I’ve had this project on the back burner for about 3yrs. I finally put the effort and restored this rare limited run Fly O Ostaco Dragooon. Original guard, some original parts and some nos parts. She’s not perfect but damn near close and rare as hens teeth!


----------



## stoney (Jun 4, 2020)

Great bike. Never heard of one. I like it. Nice job.


----------



## Mr. Monkeyarms (Jun 4, 2020)

Very cool!    

Never heard of this either but that's a cool bike! Nicely done. Congrats!


----------



## Jaxon (Jun 5, 2020)

I Love the color of this bike. Great Score and resto on it.


----------



## jrcarz (Jun 5, 2020)

I love it!  Great Bike!!!  One of my favorites. I would like to find one unrestored.


----------



## Jewelman13 (Jun 5, 2020)

jrcarz said:


> I love it! Great Bike!!! One of my favorites. I would like to find one unrestored.




The research I have done, I’ve only come across three to be seen. And a couple of them were in bad shape. My frame was an original dragooon to start with but it was spray bombed and in poor condition. As you can see, the original color was underneath the head badge which helped big time with color matching. 
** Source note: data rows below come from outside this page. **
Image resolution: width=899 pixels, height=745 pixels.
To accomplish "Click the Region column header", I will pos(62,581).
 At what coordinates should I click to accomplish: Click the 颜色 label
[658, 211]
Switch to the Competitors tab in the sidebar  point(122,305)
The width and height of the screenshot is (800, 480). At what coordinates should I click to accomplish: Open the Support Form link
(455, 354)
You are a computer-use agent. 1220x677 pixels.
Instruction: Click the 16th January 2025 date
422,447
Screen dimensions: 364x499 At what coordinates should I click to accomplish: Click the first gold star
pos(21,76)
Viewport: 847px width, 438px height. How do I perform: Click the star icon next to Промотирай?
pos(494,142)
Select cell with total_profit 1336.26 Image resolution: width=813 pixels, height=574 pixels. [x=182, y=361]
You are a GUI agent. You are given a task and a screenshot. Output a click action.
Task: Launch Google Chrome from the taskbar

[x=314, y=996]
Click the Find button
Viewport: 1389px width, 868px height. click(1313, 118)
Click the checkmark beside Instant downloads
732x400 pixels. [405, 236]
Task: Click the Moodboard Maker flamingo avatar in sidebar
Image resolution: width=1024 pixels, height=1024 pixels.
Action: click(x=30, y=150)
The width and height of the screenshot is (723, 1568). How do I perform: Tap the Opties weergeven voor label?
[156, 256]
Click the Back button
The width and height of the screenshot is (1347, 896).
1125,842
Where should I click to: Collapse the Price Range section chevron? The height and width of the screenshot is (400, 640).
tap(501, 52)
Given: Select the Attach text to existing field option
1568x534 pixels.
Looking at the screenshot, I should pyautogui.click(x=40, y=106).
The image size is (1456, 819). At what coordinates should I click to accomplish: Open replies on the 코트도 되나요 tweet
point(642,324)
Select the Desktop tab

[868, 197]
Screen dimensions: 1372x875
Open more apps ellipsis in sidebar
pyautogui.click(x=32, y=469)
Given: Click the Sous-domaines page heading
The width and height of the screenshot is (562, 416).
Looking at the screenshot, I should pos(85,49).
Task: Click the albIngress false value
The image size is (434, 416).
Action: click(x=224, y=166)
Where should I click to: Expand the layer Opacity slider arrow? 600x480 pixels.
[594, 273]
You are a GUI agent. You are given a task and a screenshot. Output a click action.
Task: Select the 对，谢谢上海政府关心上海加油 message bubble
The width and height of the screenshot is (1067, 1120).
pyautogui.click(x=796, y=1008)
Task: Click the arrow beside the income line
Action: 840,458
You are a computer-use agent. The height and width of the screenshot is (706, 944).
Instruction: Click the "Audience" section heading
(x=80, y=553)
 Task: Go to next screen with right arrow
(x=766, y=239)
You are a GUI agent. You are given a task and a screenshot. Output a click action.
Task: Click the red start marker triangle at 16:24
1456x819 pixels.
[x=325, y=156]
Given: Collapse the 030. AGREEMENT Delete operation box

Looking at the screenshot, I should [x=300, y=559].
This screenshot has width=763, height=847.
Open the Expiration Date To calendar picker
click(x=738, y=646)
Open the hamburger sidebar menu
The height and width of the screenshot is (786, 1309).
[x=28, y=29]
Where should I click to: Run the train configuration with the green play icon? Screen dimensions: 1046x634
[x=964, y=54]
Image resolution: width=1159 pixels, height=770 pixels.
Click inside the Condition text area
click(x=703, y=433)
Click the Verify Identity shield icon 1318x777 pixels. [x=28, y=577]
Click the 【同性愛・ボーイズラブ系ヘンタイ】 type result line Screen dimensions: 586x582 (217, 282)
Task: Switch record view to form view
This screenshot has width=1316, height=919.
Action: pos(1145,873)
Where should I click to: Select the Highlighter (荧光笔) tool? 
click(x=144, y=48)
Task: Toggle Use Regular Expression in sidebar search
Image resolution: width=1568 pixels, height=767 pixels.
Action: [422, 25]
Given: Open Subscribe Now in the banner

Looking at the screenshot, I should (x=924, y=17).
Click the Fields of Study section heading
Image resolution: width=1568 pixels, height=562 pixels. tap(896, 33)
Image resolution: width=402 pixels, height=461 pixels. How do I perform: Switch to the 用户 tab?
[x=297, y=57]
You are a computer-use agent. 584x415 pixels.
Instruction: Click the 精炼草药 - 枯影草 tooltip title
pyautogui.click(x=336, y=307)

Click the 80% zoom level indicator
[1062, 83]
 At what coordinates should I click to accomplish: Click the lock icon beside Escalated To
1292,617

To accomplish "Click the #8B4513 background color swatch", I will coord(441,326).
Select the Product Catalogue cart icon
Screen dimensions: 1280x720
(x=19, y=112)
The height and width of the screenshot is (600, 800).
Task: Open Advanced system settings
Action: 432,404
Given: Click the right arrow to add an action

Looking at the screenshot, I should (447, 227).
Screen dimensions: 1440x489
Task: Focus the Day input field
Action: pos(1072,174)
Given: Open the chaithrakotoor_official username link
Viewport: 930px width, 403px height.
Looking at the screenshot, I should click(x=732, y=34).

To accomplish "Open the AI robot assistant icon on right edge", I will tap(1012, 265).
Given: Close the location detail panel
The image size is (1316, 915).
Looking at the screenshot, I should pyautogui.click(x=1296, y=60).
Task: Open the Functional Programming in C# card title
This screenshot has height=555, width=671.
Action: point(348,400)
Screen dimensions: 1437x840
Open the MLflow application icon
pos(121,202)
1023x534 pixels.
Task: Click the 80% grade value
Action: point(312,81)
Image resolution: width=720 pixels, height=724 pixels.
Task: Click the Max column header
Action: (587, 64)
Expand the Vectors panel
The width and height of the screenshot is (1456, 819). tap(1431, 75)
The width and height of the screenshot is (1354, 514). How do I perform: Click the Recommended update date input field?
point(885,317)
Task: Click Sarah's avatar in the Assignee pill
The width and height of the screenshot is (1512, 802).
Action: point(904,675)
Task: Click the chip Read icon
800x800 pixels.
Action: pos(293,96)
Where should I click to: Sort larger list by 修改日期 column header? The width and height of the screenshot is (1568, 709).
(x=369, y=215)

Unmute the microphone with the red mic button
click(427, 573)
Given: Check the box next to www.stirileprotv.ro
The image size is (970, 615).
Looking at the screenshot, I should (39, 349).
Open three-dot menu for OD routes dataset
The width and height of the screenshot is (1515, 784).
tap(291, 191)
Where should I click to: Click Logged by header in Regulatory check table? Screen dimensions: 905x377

Crazy as it is my original guard apparently is the only one to have popped up on the radar to the cleanest and complete with design:


----------



## Jewelman13 (Jun 5, 2020)

jrcarz said:


> I love it! Great Bike!!! One of my favorites. I would like to find one unrestored.




The research I have done, I’ve only come across three to be seen. And a couple of them were in bad shape. My frame was an original dragooon to start with but it was spray bombed and in poor condition. As you can see, the original color was underneath the head badge which helped big time with color matching. 













Crazy as it is my original guard apparently is the only one to have popped up on the radar to the cleanest and complete with design:


----------



## Jewelman13 (Jun 5, 2020)

Thanks fellas


----------



## Jewelman13 (Jun 5, 2020)

Why is there three of the same posts when I replied? How to I erase two of them... ugh


----------



## bricycle (Jun 5, 2020)

just ask a moderator, they'll fix


----------



## jrcarz (Jun 7, 2020)

I have the same Frame for a Western Flyer Buzz Buggy, and I am needing a rear fender if you have an extra I would buy it.


----------



## nick tures (Jun 7, 2020)

nice bike, nice restoration also !!


----------



## Tom Hand (Jun 7, 2020)

I redid one at the Bike Charity. Look at how nice it came out but then again, it was darn near new when I was fortunate to have been able to work on it.


----------



## Tom Hand (Jun 7, 2020)

I think when it sold in 2003 or so, we got almost $300 for it.  I had never seen another in such nice original shape.


----------



## Spencerfreak (Jun 11, 2020)

Really sweeeet! Camelbacks are my favs! Nice job!


----------